PROBLEM TO WORK ON
Retype exactly the lines that run from the line with "agosto (229, 760)" to the final line of the entries, keeping both ends and nothing else.
(Beginning of PROVIDED MATERIAL)
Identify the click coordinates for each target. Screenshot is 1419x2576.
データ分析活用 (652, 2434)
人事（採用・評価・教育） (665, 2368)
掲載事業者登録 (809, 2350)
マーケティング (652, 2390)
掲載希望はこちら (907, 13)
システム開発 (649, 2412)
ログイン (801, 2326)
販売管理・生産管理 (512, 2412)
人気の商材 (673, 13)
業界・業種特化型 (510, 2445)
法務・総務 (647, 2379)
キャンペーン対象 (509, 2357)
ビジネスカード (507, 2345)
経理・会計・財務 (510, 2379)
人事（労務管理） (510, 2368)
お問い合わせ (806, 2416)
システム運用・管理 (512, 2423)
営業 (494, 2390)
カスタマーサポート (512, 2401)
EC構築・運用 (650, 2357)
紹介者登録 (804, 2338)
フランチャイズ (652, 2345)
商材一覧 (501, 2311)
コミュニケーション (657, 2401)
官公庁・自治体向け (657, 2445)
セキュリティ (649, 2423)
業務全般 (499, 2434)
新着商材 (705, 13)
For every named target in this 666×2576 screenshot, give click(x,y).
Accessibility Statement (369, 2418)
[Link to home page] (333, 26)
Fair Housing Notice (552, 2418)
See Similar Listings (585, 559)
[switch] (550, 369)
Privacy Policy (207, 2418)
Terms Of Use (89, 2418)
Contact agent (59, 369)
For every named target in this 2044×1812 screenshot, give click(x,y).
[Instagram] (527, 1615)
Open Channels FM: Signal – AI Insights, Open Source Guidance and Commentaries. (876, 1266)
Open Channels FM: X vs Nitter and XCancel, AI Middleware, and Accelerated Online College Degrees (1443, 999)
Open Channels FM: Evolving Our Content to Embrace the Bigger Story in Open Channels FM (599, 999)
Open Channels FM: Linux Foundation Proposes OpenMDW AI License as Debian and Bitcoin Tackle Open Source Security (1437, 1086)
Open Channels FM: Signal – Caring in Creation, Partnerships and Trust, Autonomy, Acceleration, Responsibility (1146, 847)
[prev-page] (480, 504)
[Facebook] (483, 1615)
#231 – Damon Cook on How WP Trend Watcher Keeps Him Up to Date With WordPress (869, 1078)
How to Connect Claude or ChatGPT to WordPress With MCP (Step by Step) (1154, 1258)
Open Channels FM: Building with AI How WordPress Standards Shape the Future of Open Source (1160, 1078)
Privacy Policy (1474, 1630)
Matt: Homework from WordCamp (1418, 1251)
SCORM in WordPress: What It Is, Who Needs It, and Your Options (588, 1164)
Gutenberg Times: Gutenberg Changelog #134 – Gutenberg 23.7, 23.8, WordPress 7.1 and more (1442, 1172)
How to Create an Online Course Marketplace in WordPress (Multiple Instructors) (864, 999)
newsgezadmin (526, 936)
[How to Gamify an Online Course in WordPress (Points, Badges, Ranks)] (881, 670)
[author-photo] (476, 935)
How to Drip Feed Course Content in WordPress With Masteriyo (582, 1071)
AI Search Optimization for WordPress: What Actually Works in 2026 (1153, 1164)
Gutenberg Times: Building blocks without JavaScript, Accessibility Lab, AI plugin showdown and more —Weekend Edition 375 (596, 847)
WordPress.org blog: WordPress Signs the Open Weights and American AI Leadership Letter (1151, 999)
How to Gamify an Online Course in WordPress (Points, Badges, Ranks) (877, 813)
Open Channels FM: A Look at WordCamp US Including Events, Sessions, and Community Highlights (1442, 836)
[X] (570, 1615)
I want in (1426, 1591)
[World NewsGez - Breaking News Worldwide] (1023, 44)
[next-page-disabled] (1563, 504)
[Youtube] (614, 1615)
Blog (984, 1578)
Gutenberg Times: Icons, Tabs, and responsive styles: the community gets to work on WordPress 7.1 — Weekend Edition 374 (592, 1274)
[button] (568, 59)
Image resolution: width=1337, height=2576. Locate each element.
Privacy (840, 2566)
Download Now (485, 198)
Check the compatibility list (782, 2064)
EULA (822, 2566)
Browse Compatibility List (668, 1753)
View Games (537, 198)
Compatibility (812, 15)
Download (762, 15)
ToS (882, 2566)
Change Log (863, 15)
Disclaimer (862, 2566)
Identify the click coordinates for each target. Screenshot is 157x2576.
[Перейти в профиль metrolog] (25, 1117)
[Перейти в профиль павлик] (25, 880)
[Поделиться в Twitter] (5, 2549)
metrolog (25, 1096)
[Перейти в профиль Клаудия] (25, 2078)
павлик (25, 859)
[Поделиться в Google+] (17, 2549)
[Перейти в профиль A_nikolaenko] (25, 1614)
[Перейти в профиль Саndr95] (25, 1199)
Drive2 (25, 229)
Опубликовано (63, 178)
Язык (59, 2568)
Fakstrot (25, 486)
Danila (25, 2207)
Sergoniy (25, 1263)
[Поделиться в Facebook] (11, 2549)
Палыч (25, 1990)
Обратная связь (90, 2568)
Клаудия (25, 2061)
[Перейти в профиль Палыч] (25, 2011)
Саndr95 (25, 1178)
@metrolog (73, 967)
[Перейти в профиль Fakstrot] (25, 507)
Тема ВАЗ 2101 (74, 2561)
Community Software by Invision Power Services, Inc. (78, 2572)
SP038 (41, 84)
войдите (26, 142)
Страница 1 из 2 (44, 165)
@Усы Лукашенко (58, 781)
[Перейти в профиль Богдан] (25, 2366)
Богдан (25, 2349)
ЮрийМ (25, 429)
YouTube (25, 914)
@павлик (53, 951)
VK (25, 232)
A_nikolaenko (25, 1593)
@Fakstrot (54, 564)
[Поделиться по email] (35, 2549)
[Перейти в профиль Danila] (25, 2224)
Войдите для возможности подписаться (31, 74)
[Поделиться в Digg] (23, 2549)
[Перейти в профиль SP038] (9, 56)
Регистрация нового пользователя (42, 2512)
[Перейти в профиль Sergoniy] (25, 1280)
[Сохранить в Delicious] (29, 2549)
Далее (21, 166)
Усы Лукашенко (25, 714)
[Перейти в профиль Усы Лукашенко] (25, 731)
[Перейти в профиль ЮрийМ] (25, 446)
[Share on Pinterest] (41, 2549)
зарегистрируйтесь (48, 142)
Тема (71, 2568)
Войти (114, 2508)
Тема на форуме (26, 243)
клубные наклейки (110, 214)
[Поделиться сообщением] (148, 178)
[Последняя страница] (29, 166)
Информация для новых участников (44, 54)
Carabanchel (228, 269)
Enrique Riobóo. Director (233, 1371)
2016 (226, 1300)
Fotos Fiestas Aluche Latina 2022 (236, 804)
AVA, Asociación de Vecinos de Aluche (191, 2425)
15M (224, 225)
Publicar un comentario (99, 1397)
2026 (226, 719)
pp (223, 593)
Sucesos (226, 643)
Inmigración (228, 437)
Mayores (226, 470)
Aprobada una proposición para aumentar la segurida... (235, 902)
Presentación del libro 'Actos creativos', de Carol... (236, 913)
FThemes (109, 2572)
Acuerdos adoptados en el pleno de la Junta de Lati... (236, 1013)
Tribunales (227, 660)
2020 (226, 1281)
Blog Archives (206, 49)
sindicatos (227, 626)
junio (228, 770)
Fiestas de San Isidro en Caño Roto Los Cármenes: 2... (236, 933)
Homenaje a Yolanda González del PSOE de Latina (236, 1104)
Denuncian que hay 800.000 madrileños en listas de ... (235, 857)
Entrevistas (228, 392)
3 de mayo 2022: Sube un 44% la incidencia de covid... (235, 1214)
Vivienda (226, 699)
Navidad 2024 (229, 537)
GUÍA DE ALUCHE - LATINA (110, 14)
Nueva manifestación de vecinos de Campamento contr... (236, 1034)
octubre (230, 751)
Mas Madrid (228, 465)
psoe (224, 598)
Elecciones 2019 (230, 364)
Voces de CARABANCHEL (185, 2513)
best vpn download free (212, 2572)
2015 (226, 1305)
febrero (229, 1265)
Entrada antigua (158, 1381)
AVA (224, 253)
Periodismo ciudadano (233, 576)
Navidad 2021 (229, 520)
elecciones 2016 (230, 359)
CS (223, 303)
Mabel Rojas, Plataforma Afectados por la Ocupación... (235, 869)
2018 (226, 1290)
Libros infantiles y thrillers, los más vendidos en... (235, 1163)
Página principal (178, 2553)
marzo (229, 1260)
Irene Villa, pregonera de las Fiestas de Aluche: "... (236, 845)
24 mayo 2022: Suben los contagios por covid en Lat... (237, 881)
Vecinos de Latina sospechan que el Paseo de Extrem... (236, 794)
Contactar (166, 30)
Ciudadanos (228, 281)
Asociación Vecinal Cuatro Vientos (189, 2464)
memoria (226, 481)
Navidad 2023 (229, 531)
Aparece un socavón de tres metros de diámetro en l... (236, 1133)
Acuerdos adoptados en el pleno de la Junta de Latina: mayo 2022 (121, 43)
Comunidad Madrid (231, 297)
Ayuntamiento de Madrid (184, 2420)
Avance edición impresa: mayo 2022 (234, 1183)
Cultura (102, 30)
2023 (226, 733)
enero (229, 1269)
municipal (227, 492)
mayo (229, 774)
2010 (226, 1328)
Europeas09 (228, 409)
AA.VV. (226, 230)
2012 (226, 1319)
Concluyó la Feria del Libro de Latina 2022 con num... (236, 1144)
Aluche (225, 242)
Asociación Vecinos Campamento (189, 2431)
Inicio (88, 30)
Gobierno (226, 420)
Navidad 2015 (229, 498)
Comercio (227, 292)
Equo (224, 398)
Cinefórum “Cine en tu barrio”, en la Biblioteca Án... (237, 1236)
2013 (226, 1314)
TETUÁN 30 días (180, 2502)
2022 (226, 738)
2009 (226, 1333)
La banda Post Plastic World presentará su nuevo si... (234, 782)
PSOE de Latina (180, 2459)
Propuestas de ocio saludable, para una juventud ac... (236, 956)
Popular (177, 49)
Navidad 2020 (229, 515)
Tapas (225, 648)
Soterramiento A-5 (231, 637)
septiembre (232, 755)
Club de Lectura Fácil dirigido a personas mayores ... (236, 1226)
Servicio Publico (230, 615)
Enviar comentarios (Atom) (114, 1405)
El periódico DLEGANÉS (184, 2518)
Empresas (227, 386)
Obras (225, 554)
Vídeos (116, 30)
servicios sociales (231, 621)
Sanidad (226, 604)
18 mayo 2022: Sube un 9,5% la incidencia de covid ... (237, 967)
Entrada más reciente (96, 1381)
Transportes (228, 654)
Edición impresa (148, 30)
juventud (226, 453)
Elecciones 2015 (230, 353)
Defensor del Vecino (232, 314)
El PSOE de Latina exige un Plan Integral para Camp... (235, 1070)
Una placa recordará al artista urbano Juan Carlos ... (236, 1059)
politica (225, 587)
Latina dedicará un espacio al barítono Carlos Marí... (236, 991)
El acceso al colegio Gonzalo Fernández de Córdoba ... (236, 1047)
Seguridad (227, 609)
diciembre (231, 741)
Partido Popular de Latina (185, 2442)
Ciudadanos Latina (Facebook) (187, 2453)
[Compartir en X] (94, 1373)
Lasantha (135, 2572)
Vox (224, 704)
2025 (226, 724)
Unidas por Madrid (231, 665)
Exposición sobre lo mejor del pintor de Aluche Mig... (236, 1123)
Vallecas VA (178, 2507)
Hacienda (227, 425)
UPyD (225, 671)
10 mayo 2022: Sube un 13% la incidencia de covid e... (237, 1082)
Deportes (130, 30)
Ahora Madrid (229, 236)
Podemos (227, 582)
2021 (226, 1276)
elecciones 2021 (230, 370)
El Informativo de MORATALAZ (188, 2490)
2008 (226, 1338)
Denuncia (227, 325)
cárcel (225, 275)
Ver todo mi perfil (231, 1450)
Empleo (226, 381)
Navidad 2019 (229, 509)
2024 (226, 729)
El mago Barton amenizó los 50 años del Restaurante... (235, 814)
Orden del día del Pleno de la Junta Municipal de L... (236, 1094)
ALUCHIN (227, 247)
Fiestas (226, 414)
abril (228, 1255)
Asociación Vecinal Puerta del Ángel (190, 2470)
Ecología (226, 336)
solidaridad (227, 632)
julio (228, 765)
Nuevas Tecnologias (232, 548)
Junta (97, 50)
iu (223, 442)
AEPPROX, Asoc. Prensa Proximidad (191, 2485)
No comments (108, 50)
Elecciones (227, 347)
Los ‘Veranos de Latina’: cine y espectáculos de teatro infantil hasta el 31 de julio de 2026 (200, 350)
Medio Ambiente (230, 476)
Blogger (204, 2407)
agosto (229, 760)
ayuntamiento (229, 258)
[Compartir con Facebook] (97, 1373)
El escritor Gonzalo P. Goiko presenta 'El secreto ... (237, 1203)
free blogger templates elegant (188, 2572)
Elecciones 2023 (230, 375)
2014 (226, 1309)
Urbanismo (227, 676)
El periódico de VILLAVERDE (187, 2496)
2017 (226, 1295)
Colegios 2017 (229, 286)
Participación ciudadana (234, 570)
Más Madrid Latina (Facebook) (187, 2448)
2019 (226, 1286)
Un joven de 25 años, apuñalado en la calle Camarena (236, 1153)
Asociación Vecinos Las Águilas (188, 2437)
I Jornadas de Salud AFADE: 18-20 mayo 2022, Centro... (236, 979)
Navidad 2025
(End of PROVIDED MATERIAL)
ANSWER SECTION
agosto (229, 760)
ayuntamiento (229, 258)
[Compartir con Facebook] (97, 1373)
El escritor Gonzalo P. Goiko presenta 'El secreto ... (237, 1203)
free blogger templates elegant (188, 2572)
Elecciones 2023 (230, 375)
2014 (226, 1309)
Urbanismo (227, 676)
El periódico de VILLAVERDE (187, 2496)
2017 (226, 1295)
Colegios 2017 (229, 286)
Participación ciudadana (234, 570)
Más Madrid Latina (Facebook) (187, 2448)
2019 (226, 1286)
Un joven de 25 años, apuñalado en la calle Camarena (236, 1153)
Asociación Vecinos Las Águilas (188, 2437)
I Jornadas de Salud AFADE: 18-20 mayo 2022, Centro... (236, 979)
Navidad 2025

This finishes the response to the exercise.